Given request –
Locate every line in the entries below that contains the word "screenshot", and copy each of those lines.

Provided records –
====

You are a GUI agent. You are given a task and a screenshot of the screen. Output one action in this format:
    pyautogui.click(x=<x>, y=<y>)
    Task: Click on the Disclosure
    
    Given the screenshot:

====

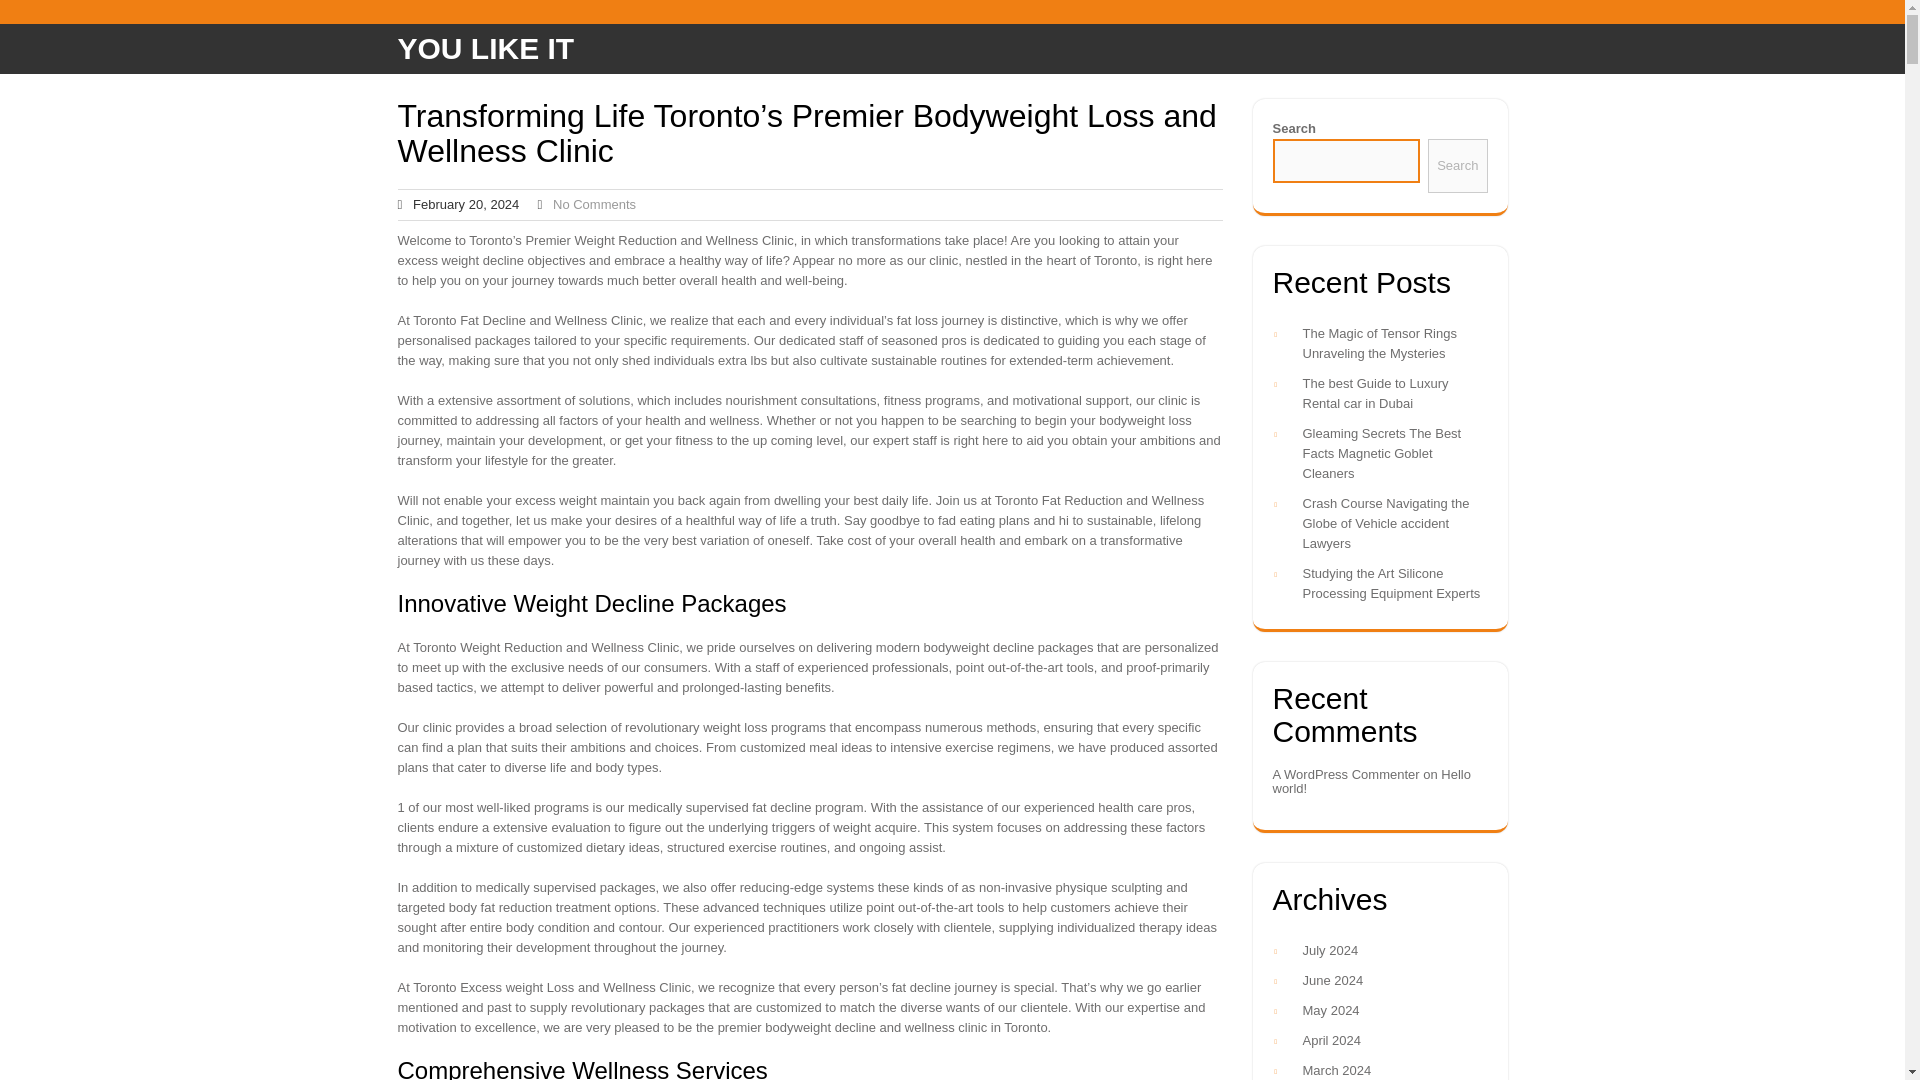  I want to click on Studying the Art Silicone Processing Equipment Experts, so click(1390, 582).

====

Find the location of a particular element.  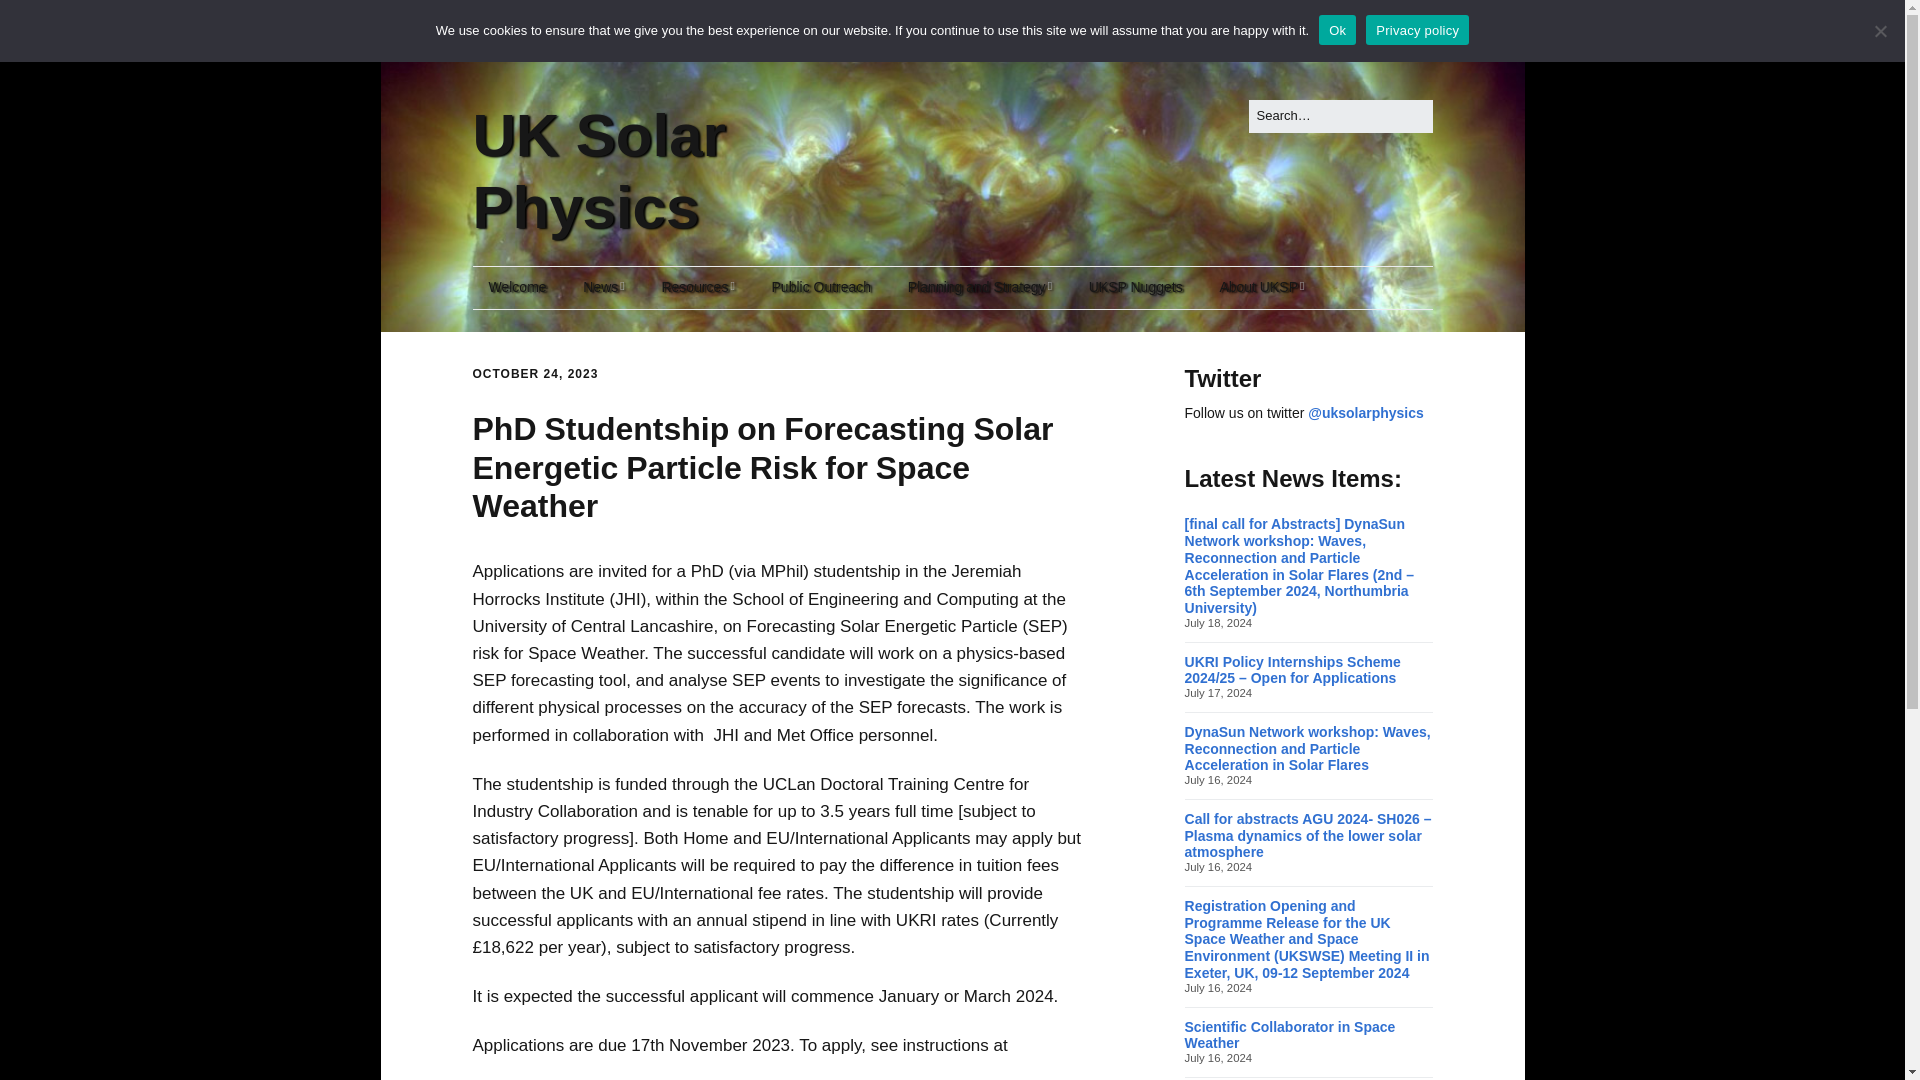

====

Response –
You are a GUI agent. You are given a task and a screenshot of the screen. Output one action in this format:
    Given the screenshot:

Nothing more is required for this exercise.